【テニス】大坂なおみの連覇かかる「東レ・パンパシ」中止の波紋 コロナ対策検証のチャンスも消えた

2020年07月29日 11時00分

昨年大会を制した大坂は連覇を狙っていたが…

 女子テニスの国際大会、東レ・パンパシフィック・オープン(11月、東京・有明)が新型コロナウイルス感染拡大により、1984年の大会創設以来初めて中止となった。同大会は昨年、大阪で開催され、地元出身の大坂なおみ(22=日清食品)が劇的な凱旋V。今年は「東京五輪でメダルを取って大会連覇」を狙っていたが、両方の夢をコロナに打ち砕かれた。

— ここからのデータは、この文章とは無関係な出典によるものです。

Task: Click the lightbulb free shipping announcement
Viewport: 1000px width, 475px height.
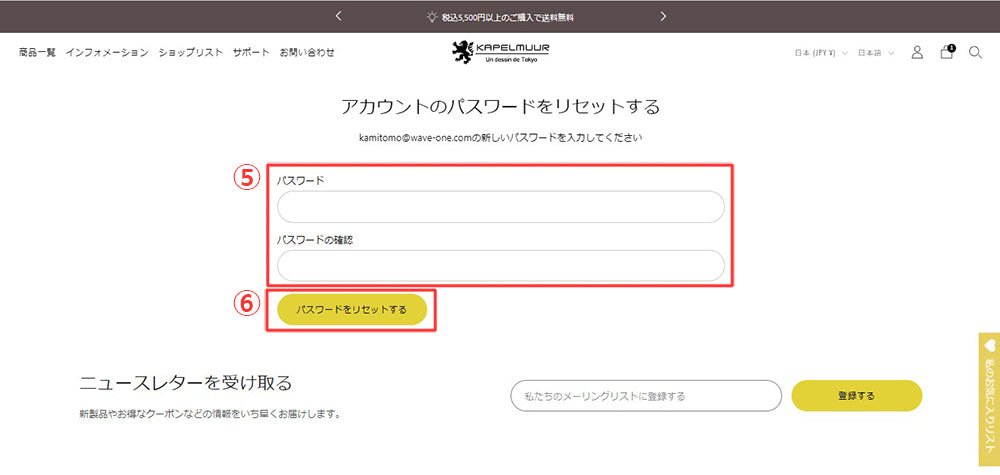Action: (500, 17)
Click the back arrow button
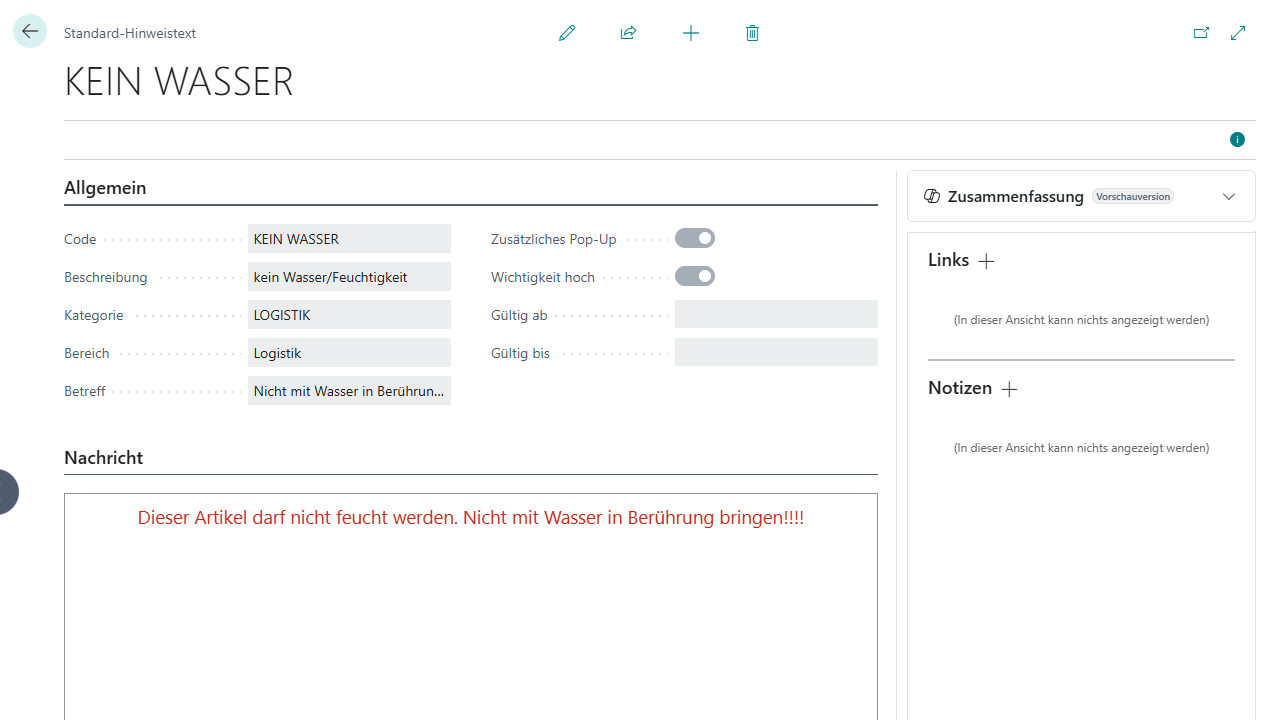The image size is (1280, 720). click(x=30, y=32)
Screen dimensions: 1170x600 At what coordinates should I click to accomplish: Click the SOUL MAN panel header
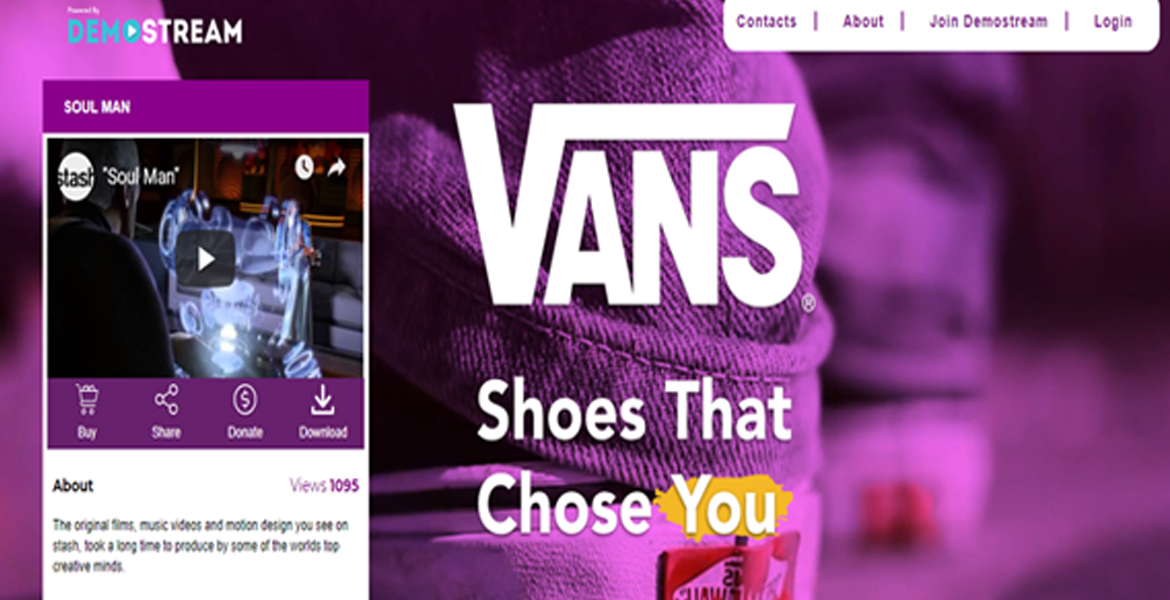coord(206,107)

 主催者は無観客開催なども模索したものの、第2波の可能性も考慮し、選手・関係者の安全確保が難しいと判断。選手への正式オファー、チケット販売の前という早期決断となった。ただ多方面に与える影響は少なくない。アジアで最古の歴史を持つ10月の男子テニス「楽天ジャパン・オープン」(東京・有明)の中止もすでに決まっており、来夏の東京五輪テニス会場で行われる2大会の開催が見送られた。コロナ対策を検証する絶好のチャンスだっただけに、五輪関係者は無念だろう。

 これにより全米オープン(8月31日開幕、ニューヨーク)の開催も崖っ縁だ。男子ツアー再開初戦だったシティ・オープン(ワシントンDC)の中止をはじめ、中国の男女11大会の中止も決定。全米オープン主催者は“強行開催”の姿勢を示しているが、現実的には厳しい。しかも男子世界ランキング1位のノバク・ジョコビッチ(33=セルビア)は参加可否を保留中。そもそもコロナ対策不十分で慈善大会を決行し、自身を含め多くのコロナ感染者を出す“大ミス”を犯したのは、ほかでもないジョコビッチだ。テニス界がピンチの今、心中穏やかではないだろう。